**WHAT TO DO:** Copy the part of the records that starts with the line containing "At what (x,y)" and ends with the line containing "Looking at the", reproducing both of those lines and everything between them without any change.

**LISTING:**
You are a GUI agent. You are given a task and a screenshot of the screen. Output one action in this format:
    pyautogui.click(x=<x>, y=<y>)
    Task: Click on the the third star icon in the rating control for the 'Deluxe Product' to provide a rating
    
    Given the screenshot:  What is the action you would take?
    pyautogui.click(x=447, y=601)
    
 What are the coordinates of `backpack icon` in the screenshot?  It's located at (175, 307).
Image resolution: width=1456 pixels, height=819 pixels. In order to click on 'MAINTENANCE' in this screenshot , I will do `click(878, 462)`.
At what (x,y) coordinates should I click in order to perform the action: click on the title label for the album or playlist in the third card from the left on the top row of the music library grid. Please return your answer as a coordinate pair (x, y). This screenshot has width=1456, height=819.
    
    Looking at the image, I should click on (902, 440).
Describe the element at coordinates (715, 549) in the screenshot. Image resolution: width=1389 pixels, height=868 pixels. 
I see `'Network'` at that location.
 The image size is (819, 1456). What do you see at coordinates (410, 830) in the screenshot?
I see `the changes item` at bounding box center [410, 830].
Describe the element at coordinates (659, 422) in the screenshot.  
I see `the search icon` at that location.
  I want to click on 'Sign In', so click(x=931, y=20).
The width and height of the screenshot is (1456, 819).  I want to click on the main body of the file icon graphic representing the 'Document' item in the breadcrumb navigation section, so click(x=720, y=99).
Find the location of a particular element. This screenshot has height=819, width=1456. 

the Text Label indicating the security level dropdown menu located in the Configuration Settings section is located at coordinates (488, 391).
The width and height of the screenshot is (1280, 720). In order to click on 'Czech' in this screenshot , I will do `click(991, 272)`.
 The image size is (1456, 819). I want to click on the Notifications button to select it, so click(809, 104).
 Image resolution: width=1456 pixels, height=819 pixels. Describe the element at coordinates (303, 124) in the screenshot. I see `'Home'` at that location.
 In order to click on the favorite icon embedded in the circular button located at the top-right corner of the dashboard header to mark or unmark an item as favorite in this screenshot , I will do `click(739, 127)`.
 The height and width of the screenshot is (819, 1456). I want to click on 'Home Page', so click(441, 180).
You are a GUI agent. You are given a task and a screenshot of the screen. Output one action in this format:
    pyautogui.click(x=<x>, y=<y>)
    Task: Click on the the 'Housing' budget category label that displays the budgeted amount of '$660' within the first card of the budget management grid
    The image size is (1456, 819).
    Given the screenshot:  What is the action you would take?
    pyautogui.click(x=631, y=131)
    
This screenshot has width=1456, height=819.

**ANSWER:**
At what (x,y) coordinates should I click in order to perform the action: click on the title label for the album or playlist in the third card from the left on the top row of the music library grid. Please return your answer as a coordinate pair (x, y). This screenshot has width=1456, height=819.
    
    Looking at the image, I should click on (902, 440).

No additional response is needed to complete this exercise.